Copy the lines from the one with "You are a computer-use" up to and including the one with "coord(525,92)", substituting "navigation" for "breadcrumb" and changing nothing else. Omit the pictures from your copy.

# Provided data
━━━
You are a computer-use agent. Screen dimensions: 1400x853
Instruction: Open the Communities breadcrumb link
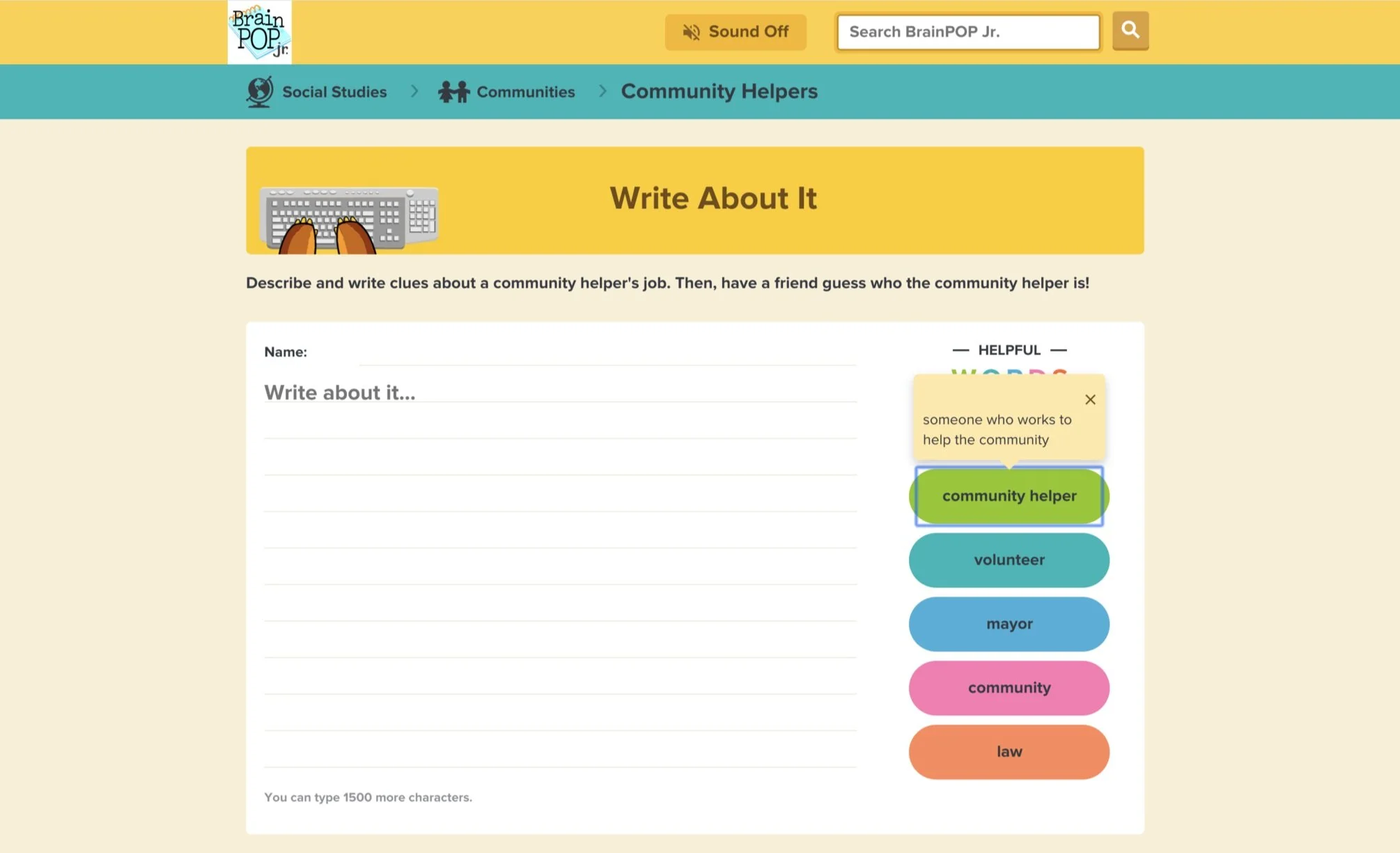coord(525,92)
━━━
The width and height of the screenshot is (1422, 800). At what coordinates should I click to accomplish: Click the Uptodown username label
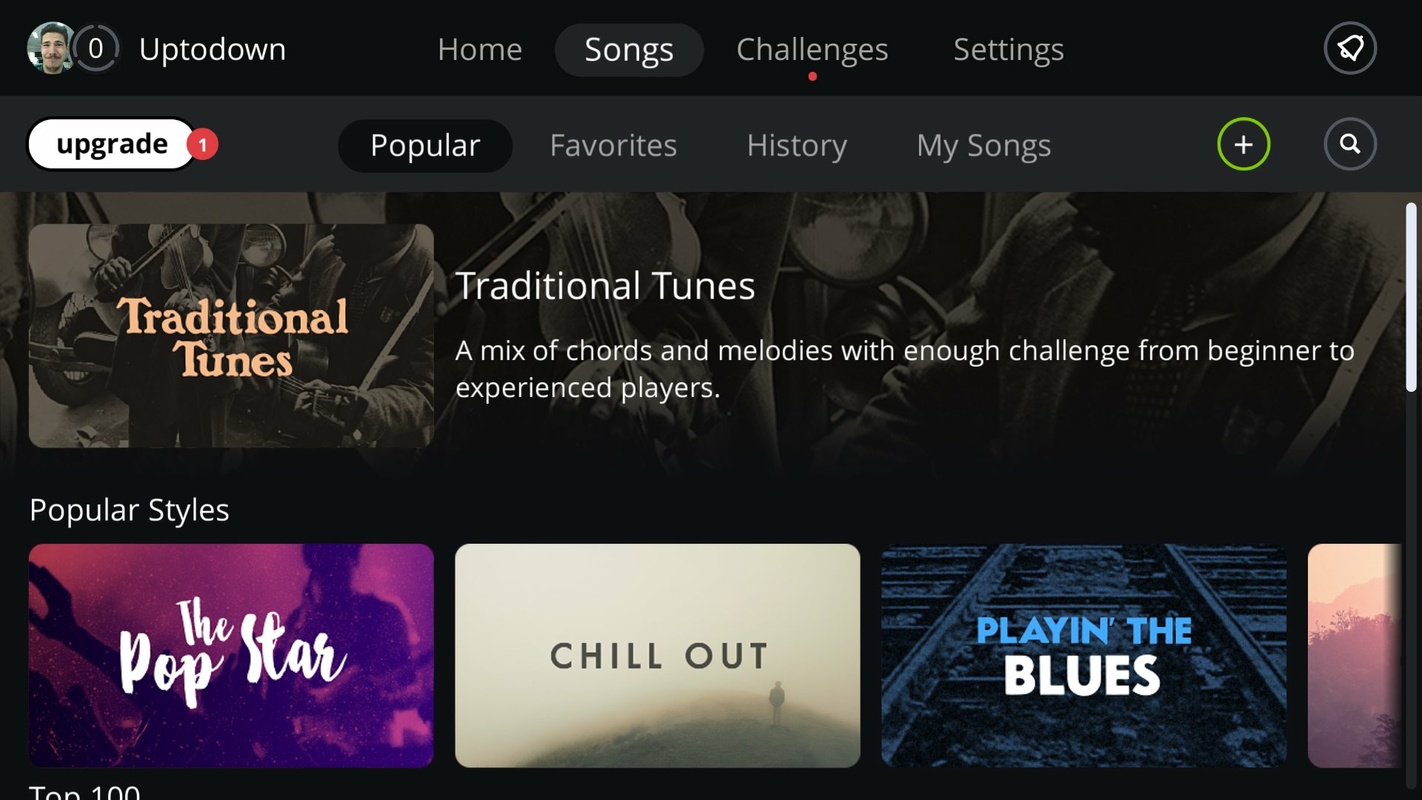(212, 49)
━━━
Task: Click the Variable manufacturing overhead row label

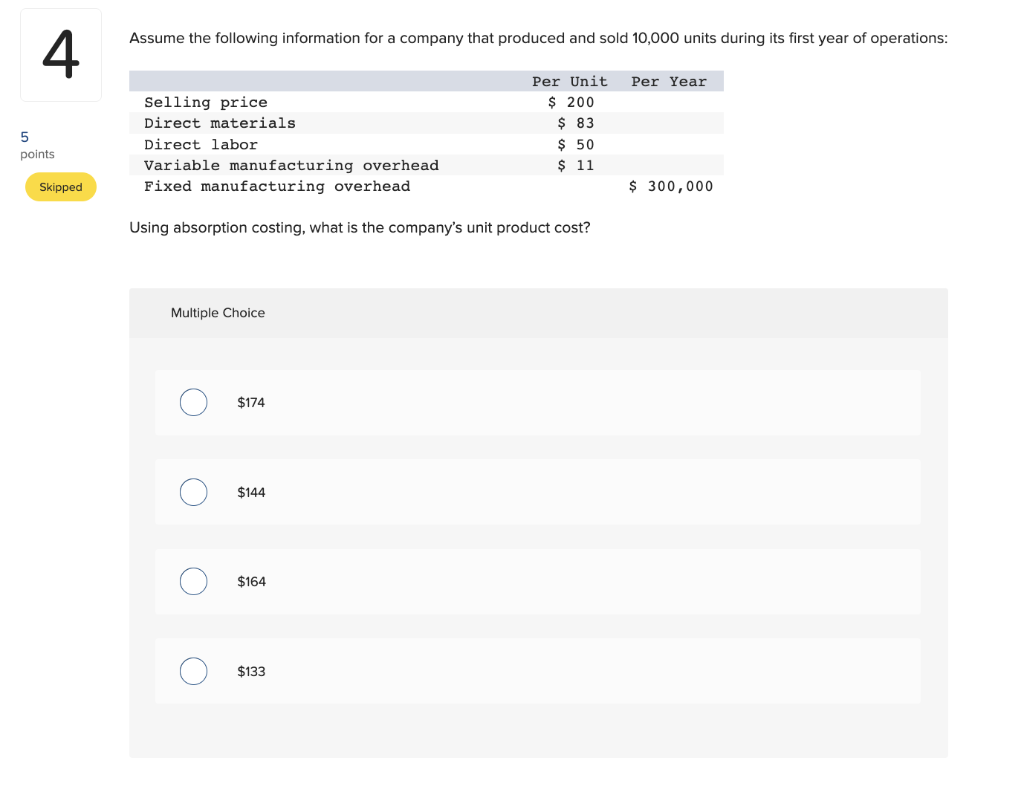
━━━
# Solution below
You are a computer-use agent. Screen dimensions: 1400x853
Instruction: Open the Communities navigation link
coord(525,92)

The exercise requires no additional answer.